UNIFEM's experience at community and national levels with the women's movement and HIV-positive women's networks is that there are several strategies that can, and have worked, to turn the tide to benefit women and girls. These include actions to eliminate violence against women in times of war and peace, the removal of laws that discriminate against women, changing attitudes and behaviour that reinforce barriers to change and ensuring women’s participation in the shaping of HIV/AIDS policies and plans.

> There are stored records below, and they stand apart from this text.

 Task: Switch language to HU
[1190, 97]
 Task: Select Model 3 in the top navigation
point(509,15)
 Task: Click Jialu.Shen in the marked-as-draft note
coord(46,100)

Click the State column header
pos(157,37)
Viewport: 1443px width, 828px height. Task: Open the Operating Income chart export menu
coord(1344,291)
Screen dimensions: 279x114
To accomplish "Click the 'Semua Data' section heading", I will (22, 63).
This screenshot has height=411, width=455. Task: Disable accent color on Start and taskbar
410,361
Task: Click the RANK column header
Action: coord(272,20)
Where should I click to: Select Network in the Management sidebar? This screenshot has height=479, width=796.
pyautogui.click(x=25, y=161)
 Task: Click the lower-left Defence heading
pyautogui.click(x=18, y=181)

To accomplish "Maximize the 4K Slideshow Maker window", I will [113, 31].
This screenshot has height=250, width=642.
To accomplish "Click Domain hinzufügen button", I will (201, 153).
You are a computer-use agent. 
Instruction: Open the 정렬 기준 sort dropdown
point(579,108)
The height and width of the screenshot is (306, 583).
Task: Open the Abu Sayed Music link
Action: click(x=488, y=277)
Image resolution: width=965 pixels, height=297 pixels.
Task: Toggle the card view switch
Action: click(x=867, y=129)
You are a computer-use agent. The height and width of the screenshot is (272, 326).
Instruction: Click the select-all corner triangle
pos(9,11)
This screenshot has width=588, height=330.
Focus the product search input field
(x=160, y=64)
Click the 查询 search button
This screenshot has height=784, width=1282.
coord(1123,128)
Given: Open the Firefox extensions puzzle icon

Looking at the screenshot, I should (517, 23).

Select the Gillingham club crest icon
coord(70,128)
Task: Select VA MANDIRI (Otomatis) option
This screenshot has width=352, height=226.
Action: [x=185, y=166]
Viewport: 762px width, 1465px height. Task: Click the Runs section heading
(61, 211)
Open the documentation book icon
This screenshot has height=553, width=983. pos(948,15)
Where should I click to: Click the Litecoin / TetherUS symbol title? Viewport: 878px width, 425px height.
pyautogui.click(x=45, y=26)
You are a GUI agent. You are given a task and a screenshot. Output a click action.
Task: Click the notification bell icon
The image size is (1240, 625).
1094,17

"We do have the strategies that work. What's holding us back? We fear up-scaling the measures and investments to ensure the response is large enough for transformation. Money matters and money must reach the people," Noeleen said.
For the full text of Noeleen Heyzer’s statement to the Conference, go to www.unifem.org/news_events/story_detail.php?StoryID=506
Delivering the keynote speech of the opening session of the Conference, Microsoft billionaire Bill Gates also spoke about the social changes necessary to stop the spread of HIV/AIDS and called for more rights for women. "We need to put the power to prevent HIV in the hands of women,"
he said. The Gates Foundation is funding research into microbicides – gels or barrier creams that women could use before sex and that could destroy the virus.